Mohsen Rezaii, the head of the Expediency Council, said on March 6: “The economic mismanagement of the country must end. Since 2013 [the beginning of Hassan Rouhani’s presidency] until now, the people’s purchase power has decreased considerably. An important part of the problems is not due to sanctions but are due to management issues. Negligence has resulted in the devaluation of the country’s currency against foreign currencies. And you can see the conditions of the stock market. Economic managers claims that the people’s lives are spinning just as the centrifuges are. Hearing such things in these conditions is very disturbing.”

Mansouri also acknowledged the systematic and institutional corruption of the mullahs’ rule. “The privatization of the economy that has taken shape over the years and is the biggest obstacle to net production and gross national product in the country must end their monopoly,” she said.

 

Privatization refers to government officials colluding with their family members and wealthy regime-linked businessmen to buy government businesses at very low prices and making huge profits at the expense of the public.

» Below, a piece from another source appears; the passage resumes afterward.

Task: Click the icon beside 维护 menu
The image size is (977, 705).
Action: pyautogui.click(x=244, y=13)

With regard to the regime’s face-off with the Financial Action Task Force (FATF), Mansouri said, “By delaying the FATF bills, we have created a barrier to financial and banking transactions. This has even caused us to lose the markets of other countries in the region.”

 

For several years, the regime’s officials and factions have been disputing anti-money laundering (AML) and counter-terrorism financing (CTF) bills that would make the regime conformant with FATF standards. These bills are a key measure to making financial transactions with other countries. But it would also limit the regime’s ability to fund terrorist groups across the world, which has made the issue a hot topic of dispute among regime factions.

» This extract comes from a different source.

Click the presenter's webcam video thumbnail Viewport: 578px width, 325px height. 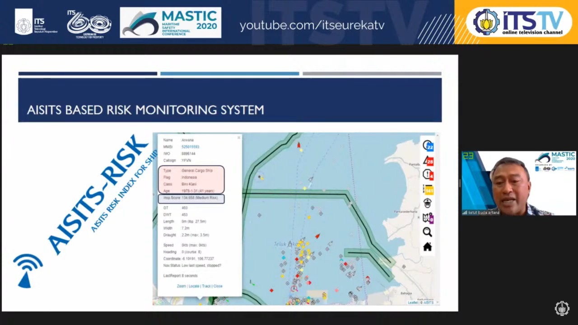tap(518, 183)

In his Nowruz address, Khamenei also called for a clampdown on social media, warning about the Iranian opposition using the medium to organize protests and spread news about the regime’s crimes. Following Khamenei’s remarks, several officials declared plans to restrict social media usage in Iran.

In her remarks, Mansouri warned that restricting social media will have further economic consequences “Social networks and new communication technologies have created very serious capacities for employment and production today,” Mansouri said. “These capacities and opportunities cannot be ignored while the whole world is taking advantage of. Ignoring an opportunity because of a threat or concern that could be managed by culture rather than filtering is not permissible.”

 

She acknowledged that systematic corruption is a serious barrier to increase the national capital. Accordingly, she called for serious and legal reforms in the governance structure to combat and reduce corruption instead of slogans.

 

Earlier some government experts denied regime president Hassan Rouhani’s claim that sanctions are the main cause of unbridled inflation and high prices.

 

The regime's experts and media use the terms "mismanagement, bad management, inadequate management,  etc. in the economic field" when referring to the government’s corrupt policies, such as inflate the stock market balloon and emptying people's pockets in the stock market, financing the budget deficit through increasing the prices of people's necessities, increasing the exchange rate, printing banknotes and borrowing from bank resources, wasting billions of dollars of currency under the pretext of imports and other policies that have led to the current situation.